# [Tarea asignada]
Continúa el texto sobre la salida de la hija de Stalin hacia la India, empezando después de su última oración.

Al morir Singh, Svetlana tuvo un arrebato. Sullivan la pinta como una mujer impulsiva y arriesgada, lo cierto es que, por cómo se sucedían los hechos en su vida, y las ansias de escape y las presiones que padecía por parte de la cúpula, la hija de Stalin vio una oportunidad de oro. Pidió permiso para llevar las cenizas de su marido al Ganges. Le permitieron la salida con la condición de dejar a sus dos hijos en Moscú. En Nueva Delhi pidió asilo político pero se le fue negado; era muy peligroso para un país como la India tener a un refugiado político como ella. Pensó entonces en irse al peor lugar a donde podría ir: Estados Unidos. El pedido le fue denegado automáticamente. Los yankees tampoco eran tontos, ¿la hija de Stalin quiere vivir en Nueva York? Había algo raro en eso. Svetlana entonces ofreció algo que no podía negar: un libro de memorias sobre la vida en Kremlin.

# [Datos sin procesar]

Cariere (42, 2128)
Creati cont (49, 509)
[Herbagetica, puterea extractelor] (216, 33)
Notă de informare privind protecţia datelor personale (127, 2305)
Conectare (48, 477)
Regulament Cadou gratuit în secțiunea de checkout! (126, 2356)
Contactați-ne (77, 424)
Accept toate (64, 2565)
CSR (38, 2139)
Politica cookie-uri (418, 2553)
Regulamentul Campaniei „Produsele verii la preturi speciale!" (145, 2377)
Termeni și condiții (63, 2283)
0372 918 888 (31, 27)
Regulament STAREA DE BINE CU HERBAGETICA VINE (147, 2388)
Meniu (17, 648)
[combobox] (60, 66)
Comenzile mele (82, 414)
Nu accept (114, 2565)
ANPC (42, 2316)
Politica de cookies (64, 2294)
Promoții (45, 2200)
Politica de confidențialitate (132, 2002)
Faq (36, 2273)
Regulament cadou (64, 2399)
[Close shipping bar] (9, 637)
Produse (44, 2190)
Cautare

# [Respuesta]
Después de un breve lapso en Suiza, obtuvo el visado, y al desembarcar en el aeropuerto de Nueva York en 1967, la recibió una multitud de periodistas. Las relaciones entre las dos potencias se enfriaron. Svetlana se convirtió en una celebridad para la prensa norteamericana y la CIA la protegió durante los primeros años, aunque secretamente la investigaba para saber si sus conexiones con el Kremlin continuaban. Finalmente, publicó el libro tan esperado, Cartas a un amigo (Yo, Stalin y Rusia), se convirtió en una escritora famosa y millonaria, y obtuvo un puesto en la Universidad de Princeton para dar clases de Historia Moderna. Se insertó en la vida de bohemia de los setentas y vivió en una comuna de hippies y artistas en Arizona. Se casó (por cuarta vez y no sería la última, tendría un matrimonio más pocos años después) con un arquitecto, Weslet Peters, discípulo de Lloyd Wright, que estaba cargado de deudas y ella se convirtió una especie de mecenas para sus proyectos truncos. Se escapó de la comuna con una nueva hija, Olga, y volvió a Princeton, pero la vida académica la asfixiaba e intentó vivir en California, México y finalmente en Cambridge, Inglaterra. Svetlana secretamente quería volver a reunirse con los hijos de su primer matrimonio que había abandonado al viajar a la India. Habían aparecido en la televisión Alemana (del Este) pidiendo por la vuelta de su madre, hostigados por las cúpulas del poder, y ella había desoído el reclamo, hasta que a los 60 años cruzó nuevamente la barrera de hierro e intentó retomar su vida como ciudadana rusa. Estuvo pocos años: la Rusia de Gorbachov era para un país plagado de agentes de la KGB, según ella.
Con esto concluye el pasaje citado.